And for the training itself, I chose to do 100 epochs, and I ended up with my best results yet! 99.9% tone accuracy and 93.3% sound accuracy!

Unfreezing and fine-tuning HuBERT

With the latest results, I was confident I could do a little better. I knew that I could, at the very least, get 100% tone accuracy. And my goal was ~95% sound accuracy.

This time, I decided to unfreeze more layers - training the last 3 layers of the Pinyin Model (rather than just the last layer consisting of my custom classifiers). Technically speaking, previously I was not actually adjusting weights on the base model, so it could be considered feature extraction using a frozen model to feed into my own custom models which were fine-tuned through the training epochs. In essence, I was relying on HuBERT's pretrained weights to handle all of the audio analysis, and training a small network on top to interpret the HuBERT vector representation of various audio inputs.

With some HuBERT layers unfrozen, this time I would technically be partially fine-tuning the HuBERT model itself, hoping that a few of the most superficial layers could be trained to better recognize speech intricacies related to my task. This would have an effect on how the audio data is being interpreted and represented upstream of my ultimate classifier heads.

hubert = torchaudio.pipelines.HUBERT_BASE.get_model()

# Instantiate your custom model
num_tones = 4  # Mandarin has four tones
num_sounds = 410  # The number of unique syllables in your dataset
pinyin_model = PinyinModel(hubert, num_tones, num_sounds)

num_transformer_layers_to_unfreeze = 3  # for example, last 3 layers
for i in range(-1, -num_transformer_layers_to_unfreeze - 1, -1):
    for param in pinyin_model.backbone.encoder.transformer.layers[i].parameters():
        param.requires_grad = True

# Unfreeze tone and sound classifiers
for param in pinyin_model.tone_classifier.parameters():
    param.requires_grad = True
for param in pinyin_model.sound_classifier.parameters():
    param.requires_grad = True

I also added another augmentation which randomly inserted silence at the start of each audio file. This more closely mimicked the reality of spoken language (which sometimes has variable gaps before sounds!).

def add_random_silence(self, audio):
  # Generate a random duration between 0 and 0.25 seconds
  max_silence_length = 0.25  # in seconds
  silence_length = random.uniform(0, max_silence_length)

  # Calculate the number of silence samples
  num_silence_samples = int(self.sampling_rate * silence_length)

  # Determine the number of channels in the audio
  num_channels = audio.shape[0] if audio.ndim == 2 else 1

  # Create a tensor of zeros (silence) of this length
  silence_tensor = torch.zeros(num_silence_samples)

  if num_channels > 1:
      # If audio is 2D, replicate silence_tensor to match the number of channels
      silence_tensor = silence_tensor.repeat(num_channels, 1)

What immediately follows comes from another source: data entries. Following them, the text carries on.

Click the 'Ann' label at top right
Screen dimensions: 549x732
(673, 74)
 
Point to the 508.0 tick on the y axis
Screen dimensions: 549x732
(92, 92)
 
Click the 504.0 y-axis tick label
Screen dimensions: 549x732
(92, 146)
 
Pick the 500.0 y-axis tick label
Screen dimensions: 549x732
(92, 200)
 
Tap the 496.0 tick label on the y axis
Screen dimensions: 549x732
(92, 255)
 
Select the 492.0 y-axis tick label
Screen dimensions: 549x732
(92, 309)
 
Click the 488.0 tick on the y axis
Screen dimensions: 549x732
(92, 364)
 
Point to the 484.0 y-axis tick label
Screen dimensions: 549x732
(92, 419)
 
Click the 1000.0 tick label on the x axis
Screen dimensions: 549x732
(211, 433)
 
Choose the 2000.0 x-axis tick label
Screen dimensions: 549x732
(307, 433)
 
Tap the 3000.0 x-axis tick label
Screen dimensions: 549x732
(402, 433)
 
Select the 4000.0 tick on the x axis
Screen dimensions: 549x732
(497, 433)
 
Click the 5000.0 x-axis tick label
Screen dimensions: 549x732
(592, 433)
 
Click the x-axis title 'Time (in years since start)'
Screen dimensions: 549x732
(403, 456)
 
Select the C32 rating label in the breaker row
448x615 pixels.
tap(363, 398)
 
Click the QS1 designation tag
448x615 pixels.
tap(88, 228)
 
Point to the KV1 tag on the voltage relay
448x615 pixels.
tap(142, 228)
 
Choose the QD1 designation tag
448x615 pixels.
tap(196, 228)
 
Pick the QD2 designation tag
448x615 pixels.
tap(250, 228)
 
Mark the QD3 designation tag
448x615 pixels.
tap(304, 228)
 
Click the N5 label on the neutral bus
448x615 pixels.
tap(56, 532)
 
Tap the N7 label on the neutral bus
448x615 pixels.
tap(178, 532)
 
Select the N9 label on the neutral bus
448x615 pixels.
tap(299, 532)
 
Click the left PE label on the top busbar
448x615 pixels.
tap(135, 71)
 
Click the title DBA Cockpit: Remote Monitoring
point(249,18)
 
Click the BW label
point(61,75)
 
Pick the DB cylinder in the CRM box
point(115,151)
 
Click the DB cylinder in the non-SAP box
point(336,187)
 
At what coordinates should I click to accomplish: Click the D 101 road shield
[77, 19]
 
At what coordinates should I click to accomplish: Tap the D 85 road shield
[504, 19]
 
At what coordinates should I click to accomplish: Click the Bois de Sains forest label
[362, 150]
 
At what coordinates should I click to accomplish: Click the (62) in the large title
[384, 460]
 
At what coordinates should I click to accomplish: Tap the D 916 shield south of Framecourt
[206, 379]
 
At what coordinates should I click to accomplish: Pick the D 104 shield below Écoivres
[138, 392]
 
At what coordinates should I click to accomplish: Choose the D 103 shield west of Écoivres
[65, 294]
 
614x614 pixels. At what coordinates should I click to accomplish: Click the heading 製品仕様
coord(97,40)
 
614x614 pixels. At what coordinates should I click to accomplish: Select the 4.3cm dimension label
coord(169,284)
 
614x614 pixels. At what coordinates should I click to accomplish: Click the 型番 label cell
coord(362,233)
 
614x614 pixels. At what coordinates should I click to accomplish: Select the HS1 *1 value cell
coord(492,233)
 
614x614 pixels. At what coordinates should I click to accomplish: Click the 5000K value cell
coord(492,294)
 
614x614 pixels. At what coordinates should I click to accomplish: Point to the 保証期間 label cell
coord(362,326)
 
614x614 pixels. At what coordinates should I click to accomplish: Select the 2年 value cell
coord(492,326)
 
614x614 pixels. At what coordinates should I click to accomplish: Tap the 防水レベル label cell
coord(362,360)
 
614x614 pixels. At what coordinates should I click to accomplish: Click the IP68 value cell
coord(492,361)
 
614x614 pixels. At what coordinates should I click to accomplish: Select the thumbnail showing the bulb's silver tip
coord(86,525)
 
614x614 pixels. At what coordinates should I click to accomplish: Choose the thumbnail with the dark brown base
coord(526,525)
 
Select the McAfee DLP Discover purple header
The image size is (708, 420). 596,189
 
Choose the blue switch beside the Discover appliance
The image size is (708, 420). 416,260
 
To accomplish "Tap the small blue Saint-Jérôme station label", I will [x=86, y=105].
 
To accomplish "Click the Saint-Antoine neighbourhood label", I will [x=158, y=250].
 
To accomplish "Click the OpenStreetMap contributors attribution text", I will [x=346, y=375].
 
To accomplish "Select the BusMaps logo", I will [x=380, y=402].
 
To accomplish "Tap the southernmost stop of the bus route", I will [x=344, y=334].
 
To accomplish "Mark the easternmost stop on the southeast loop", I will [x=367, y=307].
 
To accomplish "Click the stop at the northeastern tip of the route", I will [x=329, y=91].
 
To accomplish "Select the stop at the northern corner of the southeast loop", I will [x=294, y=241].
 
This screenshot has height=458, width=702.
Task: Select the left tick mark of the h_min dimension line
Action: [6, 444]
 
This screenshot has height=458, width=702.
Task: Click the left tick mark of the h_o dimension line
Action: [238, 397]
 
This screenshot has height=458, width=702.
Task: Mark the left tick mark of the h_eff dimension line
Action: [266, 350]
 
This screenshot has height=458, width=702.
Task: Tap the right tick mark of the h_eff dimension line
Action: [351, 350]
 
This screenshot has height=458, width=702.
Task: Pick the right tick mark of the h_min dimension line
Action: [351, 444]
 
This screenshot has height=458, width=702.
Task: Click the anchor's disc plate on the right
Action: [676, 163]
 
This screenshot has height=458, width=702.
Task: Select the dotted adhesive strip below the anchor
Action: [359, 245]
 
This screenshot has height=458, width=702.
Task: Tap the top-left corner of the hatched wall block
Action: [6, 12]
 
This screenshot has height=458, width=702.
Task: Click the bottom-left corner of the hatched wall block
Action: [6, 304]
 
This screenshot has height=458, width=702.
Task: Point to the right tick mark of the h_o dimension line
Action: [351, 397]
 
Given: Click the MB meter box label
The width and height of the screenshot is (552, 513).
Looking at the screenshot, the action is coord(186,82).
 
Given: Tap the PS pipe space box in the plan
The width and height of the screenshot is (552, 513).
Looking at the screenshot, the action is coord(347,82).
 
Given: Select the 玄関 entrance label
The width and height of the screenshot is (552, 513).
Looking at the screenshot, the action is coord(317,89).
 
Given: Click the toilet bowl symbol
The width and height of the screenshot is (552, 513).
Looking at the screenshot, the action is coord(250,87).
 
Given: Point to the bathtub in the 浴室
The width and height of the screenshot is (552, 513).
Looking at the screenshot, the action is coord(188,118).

  # Concatenate the silence tensor with the audio
  padded_audio = torch.cat([silence_tensor, audio], dim=1) if num_channels > 1 else torch.cat([silence_tensor, audio], dim=0)

    return padded_audio

And at the end of 50 epochs of training over ~6 hours: 100% and 98% accuracy (tone and sound, respectively)!

This was the point where I figured I could stop and consider my task complete!

Final results

For those who made it to the end, a refresher of how we got here:

While traveling China, I wanted a tool to help me drill Mandarin pronounciation, specifically to better read Pinyin representations and represent the different tones.
I found a dataset that could help, and trained a neural network that can take audio and classify it as a tone and a Pinyin spelling

Now I needed to use it, ideally on the go. Also, I really didn't want to pay for a server to host the model, hoping to be able to statically serve it from Cloudflare in some way

So I researched options where I could run inference with a machine learning model on the client (e.g. user's mobile device or browser). I learned about the various options like transformers.js, tensorflow.js, and onnx runtime.

First, I exported the model into the open ONNX format for compatibility, then I worked on integrating the the model onto a webpage. I had issues with transformers.js and tensorflow.js due to PyTorch operations used in HuBERT that were not yet supported in the JS implementations, so I landed on onnxruntime.

So I finished up the static web page, hosted it on Cloudflare Pages, and hosted the model in Cloudflare's R2 storage, all for free!

After a bit of front-end work, I had finally finished my tool, give it a try here!

Unfortunately, I was unable to get the 300+ MB model working for client-inference on mobile browsers (yet), but given the large size, and my reliance on roaming data while traveling internationally, a web-based tool that only works on the laptop is okay for my needs.

Conclusions

With the model done, and now the tool usable, I felt extremely accomplished!

Unfortunately, it was not finished in time to help me practice Mandarin before my 2 month visa stay ran out, but I learned a tremendous amount!

I got first-hand experience with a machine learning problem based on a real-life problem, identified an architecture, found a dataset, and trained a model that satisifed my requirements! And on top of that, I got some good experience in deploying the model to the web, something I had not spent much time on in the past.

Specifically with this scenario, I learned a lot about audio, especially different data augmentation strategies like stretching, shifting, and silence insertion.

In any case, now I know where I will go to brush up before my next trip to China!